Is there any way to at least recover my data, if not to fix the partition. Or could it be a problem with my whole hard drive?

----------

## Hu

Messages from the hard disk driver indicate a problem lower than your filesystem.  If I had to guess, your disk is going bad and it has run out of shadow sectors to use to cover the deterioration.  Your system has been dying for a while.  You might be able to recover the data if you can get a full image of the disk via ddrescue or similar.  You can then load that image onto a good drive and try to repair the filesystem or recover the data once there.  Top priority now should be getting any valuable data off that drive.  Start with any data that is not in your most recent backup.

----------

## Elleni

I recently run into this too.

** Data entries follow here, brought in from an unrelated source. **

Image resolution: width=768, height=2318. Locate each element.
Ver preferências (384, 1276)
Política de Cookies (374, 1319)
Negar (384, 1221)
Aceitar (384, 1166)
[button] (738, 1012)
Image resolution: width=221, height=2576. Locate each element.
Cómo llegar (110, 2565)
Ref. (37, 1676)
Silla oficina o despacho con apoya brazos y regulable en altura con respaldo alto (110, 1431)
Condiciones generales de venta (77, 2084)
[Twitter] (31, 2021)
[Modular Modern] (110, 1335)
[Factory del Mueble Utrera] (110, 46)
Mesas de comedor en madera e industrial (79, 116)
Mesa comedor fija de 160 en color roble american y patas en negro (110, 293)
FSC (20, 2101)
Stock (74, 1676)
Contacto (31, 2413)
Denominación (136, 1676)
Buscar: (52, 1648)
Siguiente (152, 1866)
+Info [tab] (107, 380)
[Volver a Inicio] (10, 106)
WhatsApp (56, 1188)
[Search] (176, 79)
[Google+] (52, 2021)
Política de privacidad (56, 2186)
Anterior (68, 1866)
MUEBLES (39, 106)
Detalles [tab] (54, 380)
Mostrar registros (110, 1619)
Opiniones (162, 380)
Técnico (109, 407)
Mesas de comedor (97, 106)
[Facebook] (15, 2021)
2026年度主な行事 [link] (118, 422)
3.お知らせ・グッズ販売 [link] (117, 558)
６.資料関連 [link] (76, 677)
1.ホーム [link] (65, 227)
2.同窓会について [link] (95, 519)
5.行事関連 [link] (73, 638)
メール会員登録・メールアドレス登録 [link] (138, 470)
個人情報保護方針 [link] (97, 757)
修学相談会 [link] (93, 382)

First a warning. Do not ignore the warning of checking a mounted filesystem as I did, it ended in not bootable system which led me in a fresh installation   :Wink: 

When having used vmware-workstation noticed this prob again. At boot ext3 fs was mounted with errors...

Solution was to execute init1 followed by an mount -o remount,ro /dev/rootpartion (sda3 in my case) and afterwards it could do an e2fschck -c /dev/rootpartion. 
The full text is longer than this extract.